Collected data entries:
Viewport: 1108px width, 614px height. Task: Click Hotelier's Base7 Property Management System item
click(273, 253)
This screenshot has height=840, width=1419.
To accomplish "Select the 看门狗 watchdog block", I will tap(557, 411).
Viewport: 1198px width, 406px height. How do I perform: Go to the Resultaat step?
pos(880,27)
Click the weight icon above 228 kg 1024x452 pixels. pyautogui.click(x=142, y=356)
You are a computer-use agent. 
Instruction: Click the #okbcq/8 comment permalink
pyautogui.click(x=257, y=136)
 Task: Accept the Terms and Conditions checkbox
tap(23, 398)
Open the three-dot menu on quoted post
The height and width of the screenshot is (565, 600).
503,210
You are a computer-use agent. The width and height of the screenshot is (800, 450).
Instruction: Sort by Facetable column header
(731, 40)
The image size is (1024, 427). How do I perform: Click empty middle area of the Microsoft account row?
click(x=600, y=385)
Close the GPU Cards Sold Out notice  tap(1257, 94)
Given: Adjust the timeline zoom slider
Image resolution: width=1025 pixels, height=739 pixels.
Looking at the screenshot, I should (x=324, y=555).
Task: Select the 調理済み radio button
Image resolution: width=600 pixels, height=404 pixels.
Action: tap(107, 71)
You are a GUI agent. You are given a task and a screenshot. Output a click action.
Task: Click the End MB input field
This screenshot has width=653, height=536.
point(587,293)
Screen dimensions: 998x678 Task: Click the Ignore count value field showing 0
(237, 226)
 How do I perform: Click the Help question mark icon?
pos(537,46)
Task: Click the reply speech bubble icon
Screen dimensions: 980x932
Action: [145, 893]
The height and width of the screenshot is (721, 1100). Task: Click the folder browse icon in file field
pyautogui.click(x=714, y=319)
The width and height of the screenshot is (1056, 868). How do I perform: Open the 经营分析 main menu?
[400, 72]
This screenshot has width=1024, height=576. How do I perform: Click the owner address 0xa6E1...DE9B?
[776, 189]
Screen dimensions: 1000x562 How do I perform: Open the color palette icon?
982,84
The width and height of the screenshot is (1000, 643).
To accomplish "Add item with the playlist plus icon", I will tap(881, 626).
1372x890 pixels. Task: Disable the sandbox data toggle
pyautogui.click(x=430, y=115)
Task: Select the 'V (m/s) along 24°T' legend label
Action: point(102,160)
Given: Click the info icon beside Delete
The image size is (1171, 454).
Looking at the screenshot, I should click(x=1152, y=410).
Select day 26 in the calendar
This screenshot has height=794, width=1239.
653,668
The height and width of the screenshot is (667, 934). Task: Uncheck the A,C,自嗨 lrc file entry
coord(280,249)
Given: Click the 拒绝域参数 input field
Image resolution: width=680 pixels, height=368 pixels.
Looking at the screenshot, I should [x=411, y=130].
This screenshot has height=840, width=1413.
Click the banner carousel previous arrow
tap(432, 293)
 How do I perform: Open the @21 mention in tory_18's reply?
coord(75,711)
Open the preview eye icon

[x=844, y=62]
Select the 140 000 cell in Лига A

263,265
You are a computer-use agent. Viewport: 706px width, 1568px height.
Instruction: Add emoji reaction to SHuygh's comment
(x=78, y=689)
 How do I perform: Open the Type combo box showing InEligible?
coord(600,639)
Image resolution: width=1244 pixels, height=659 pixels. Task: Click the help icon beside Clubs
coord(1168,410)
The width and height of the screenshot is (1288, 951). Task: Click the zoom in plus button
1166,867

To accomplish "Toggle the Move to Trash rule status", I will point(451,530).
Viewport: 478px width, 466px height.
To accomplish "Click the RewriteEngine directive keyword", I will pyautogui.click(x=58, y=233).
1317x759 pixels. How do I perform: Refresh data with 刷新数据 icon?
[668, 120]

DIRECTIONS FOR THIS TASK:
Copy the entries above exactly, leaving none out.

RESPONSE:
Viewport: 1108px width, 614px height. Task: Click Hotelier's Base7 Property Management System item
click(273, 253)
This screenshot has height=840, width=1419.
To accomplish "Select the 看门狗 watchdog block", I will tap(557, 411).
Viewport: 1198px width, 406px height. How do I perform: Go to the Resultaat step?
pos(880,27)
Click the weight icon above 228 kg 1024x452 pixels. pyautogui.click(x=142, y=356)
You are a computer-use agent. 
Instruction: Click the #okbcq/8 comment permalink
pyautogui.click(x=257, y=136)
 Task: Accept the Terms and Conditions checkbox
tap(23, 398)
Open the three-dot menu on quoted post
The height and width of the screenshot is (565, 600).
503,210
You are a computer-use agent. The width and height of the screenshot is (800, 450).
Instruction: Sort by Facetable column header
(731, 40)
The image size is (1024, 427). How do I perform: Click empty middle area of the Microsoft account row?
click(x=600, y=385)
Close the GPU Cards Sold Out notice  tap(1257, 94)
Given: Adjust the timeline zoom slider
Image resolution: width=1025 pixels, height=739 pixels.
Looking at the screenshot, I should (x=324, y=555).
Task: Select the 調理済み radio button
Image resolution: width=600 pixels, height=404 pixels.
Action: tap(107, 71)
You are a GUI agent. You are given a task and a screenshot. Output a click action.
Task: Click the End MB input field
This screenshot has width=653, height=536.
point(587,293)
Screen dimensions: 998x678 Task: Click the Ignore count value field showing 0
(237, 226)
 How do I perform: Click the Help question mark icon?
pos(537,46)
Task: Click the reply speech bubble icon
Screen dimensions: 980x932
Action: [145, 893]
The height and width of the screenshot is (721, 1100). Task: Click the folder browse icon in file field
pyautogui.click(x=714, y=319)
The width and height of the screenshot is (1056, 868). How do I perform: Open the 经营分析 main menu?
[400, 72]
This screenshot has width=1024, height=576. How do I perform: Click the owner address 0xa6E1...DE9B?
[776, 189]
Screen dimensions: 1000x562 How do I perform: Open the color palette icon?
982,84
The width and height of the screenshot is (1000, 643).
To accomplish "Add item with the playlist plus icon", I will tap(881, 626).
1372x890 pixels. Task: Disable the sandbox data toggle
pyautogui.click(x=430, y=115)
Task: Select the 'V (m/s) along 24°T' legend label
Action: point(102,160)
Given: Click the info icon beside Delete
The image size is (1171, 454).
Looking at the screenshot, I should click(x=1152, y=410).
Select day 26 in the calendar
This screenshot has height=794, width=1239.
653,668
The height and width of the screenshot is (667, 934). Task: Uncheck the A,C,自嗨 lrc file entry
coord(280,249)
Given: Click the 拒绝域参数 input field
Image resolution: width=680 pixels, height=368 pixels.
Looking at the screenshot, I should [x=411, y=130].
This screenshot has height=840, width=1413.
Click the banner carousel previous arrow
tap(432, 293)
 How do I perform: Open the @21 mention in tory_18's reply?
coord(75,711)
Open the preview eye icon

[x=844, y=62]
Select the 140 000 cell in Лига A

263,265
You are a computer-use agent. Viewport: 706px width, 1568px height.
Instruction: Add emoji reaction to SHuygh's comment
(x=78, y=689)
 How do I perform: Open the Type combo box showing InEligible?
coord(600,639)
Image resolution: width=1244 pixels, height=659 pixels. Task: Click the help icon beside Clubs
coord(1168,410)
The width and height of the screenshot is (1288, 951). Task: Click the zoom in plus button
1166,867

To accomplish "Toggle the Move to Trash rule status", I will point(451,530).
Viewport: 478px width, 466px height.
To accomplish "Click the RewriteEngine directive keyword", I will pyautogui.click(x=58, y=233).
1317x759 pixels. How do I perform: Refresh data with 刷新数据 icon?
[668, 120]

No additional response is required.